Document passage:
Jackman and Repatriation Commission
[2001] AATA 295
•11 April 2001
DECISION AND REASONS FOR DECISION [2001] AATA 295
ADMINISTRATIVE APPEALS TRIBUNAL )
) No N2000/1012
VETERANS' APPEALS DIVISION )
Re ROSS JACKMAN
Applicant
And REPATRIATION COMMISSION
Respondent
DECISION
Tribunal Senior Member M D Allen Dr M E C Thorpe, Member
Date11 April 2001
PlaceSydney
Decision The decision under review is set aside and the Tribunal substitutes in lieu thereof its decision, namely: THAT the Applicant, Ross Jackman, is entitled to pension at 70% of the General Rate as and from 18 August 1998 up to and including 21 October 1999; and as and from 22 October 1999 at the Special Rate pursuant to section 24 of the Veterans' Entitlements Act 1986.
(Sgd) M D ALLEN
..............................................
Presiding Member
CATCHWORDS
VETERANS' ENTITLEMENTS - Whether Applicant's post traumatic stress disorder sole cause of his ceasing work. Did the Applicant still have a residual ability to engage in special employments of a restricted nature. Respondent Repatriation Commission unable to challenge acceptance of a condition as war-caused in proceedings before the Tribunal for assessment of rate of pension.

Material shown:
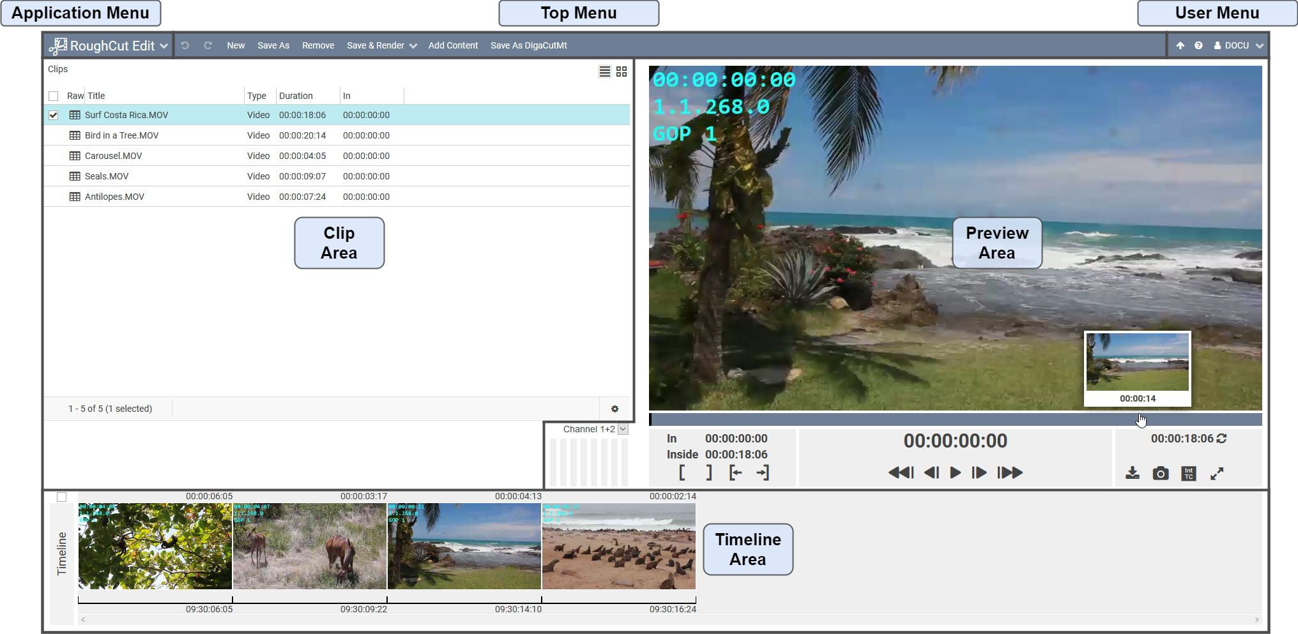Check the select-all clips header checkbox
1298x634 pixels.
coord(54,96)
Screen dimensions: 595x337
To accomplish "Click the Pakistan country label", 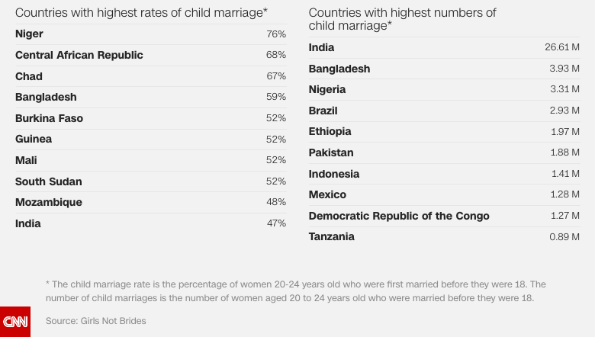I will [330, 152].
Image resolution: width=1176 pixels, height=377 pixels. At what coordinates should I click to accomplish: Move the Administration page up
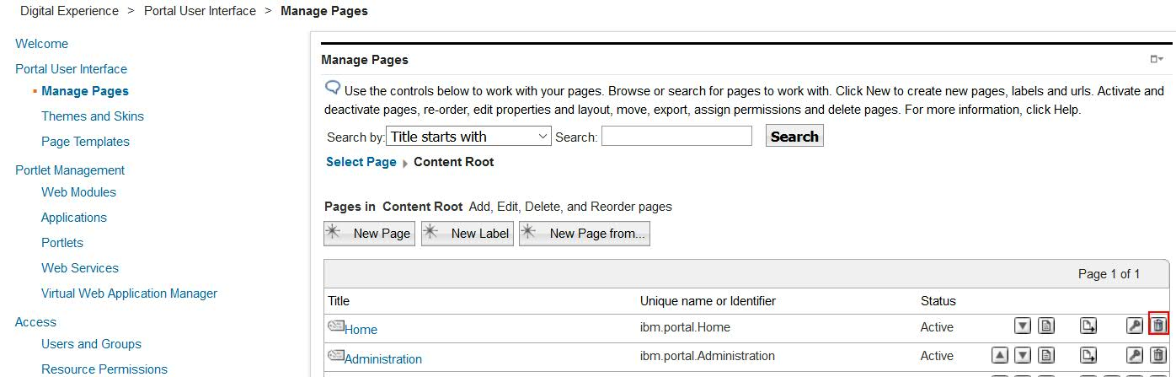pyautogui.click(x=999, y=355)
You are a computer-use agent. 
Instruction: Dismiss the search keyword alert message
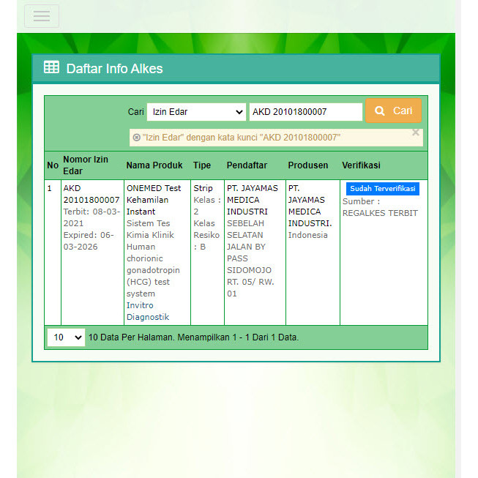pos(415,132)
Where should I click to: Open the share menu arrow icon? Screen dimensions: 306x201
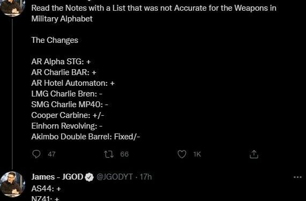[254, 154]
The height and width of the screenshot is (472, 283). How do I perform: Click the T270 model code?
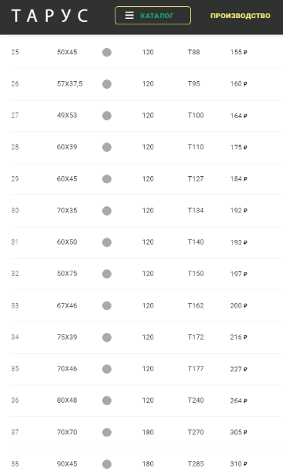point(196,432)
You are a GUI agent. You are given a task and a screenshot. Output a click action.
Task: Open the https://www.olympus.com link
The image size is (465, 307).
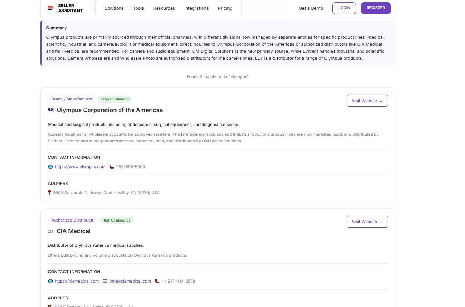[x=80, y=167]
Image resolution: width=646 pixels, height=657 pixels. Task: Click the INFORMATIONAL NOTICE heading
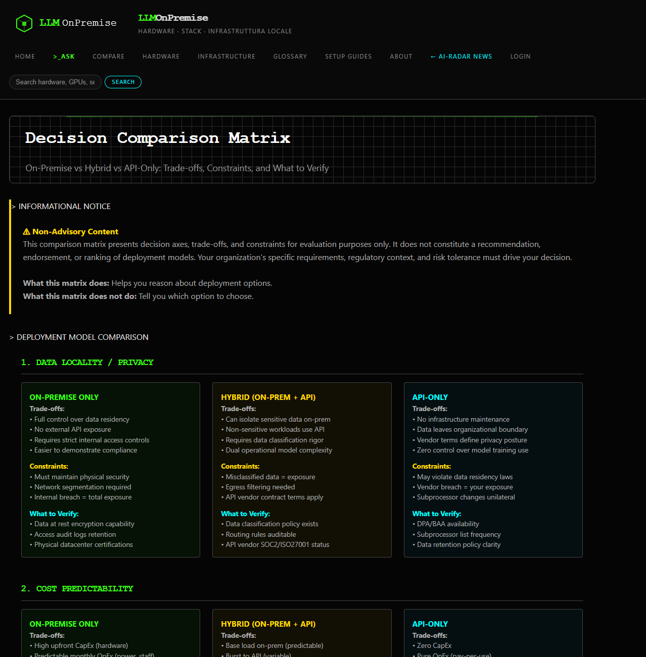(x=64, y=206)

Work instructions: Continue the Administrative Appeals Tribunal decision in Jackman and Repatriation Commission from the end of its catchwords.

Answer space:
Veterans' Entitlements Act 1986 - ss19, 24, 28 and 120
Forbes v Repatriation Commission 58 ALD 394
Cavell v Repatriation Commission 9 AAR 534
Re Cotterell and Repatriation Commission 31 AAR 184
Banovich v Repatriation Commission 69 ALR 395
REASONS FOR DECISION
11 April 2001 Senior Member M D Allen Dr M E C Thorpe, Member
By application made 3 June 2000 the Applicant sought review of a determination by the Respondent affirmed on review by a Veterans' Review Board which granted him a Disability Pension at the rate of 70% of the General Rate for the war-caused incapacities of post traumatic stress disorder and tinea.
In these proceedings the Applicant claimed that as and from 22 October 1999, being the date he resigned from his employment with Wella Australia, he was entitled to pension at the Special Rate.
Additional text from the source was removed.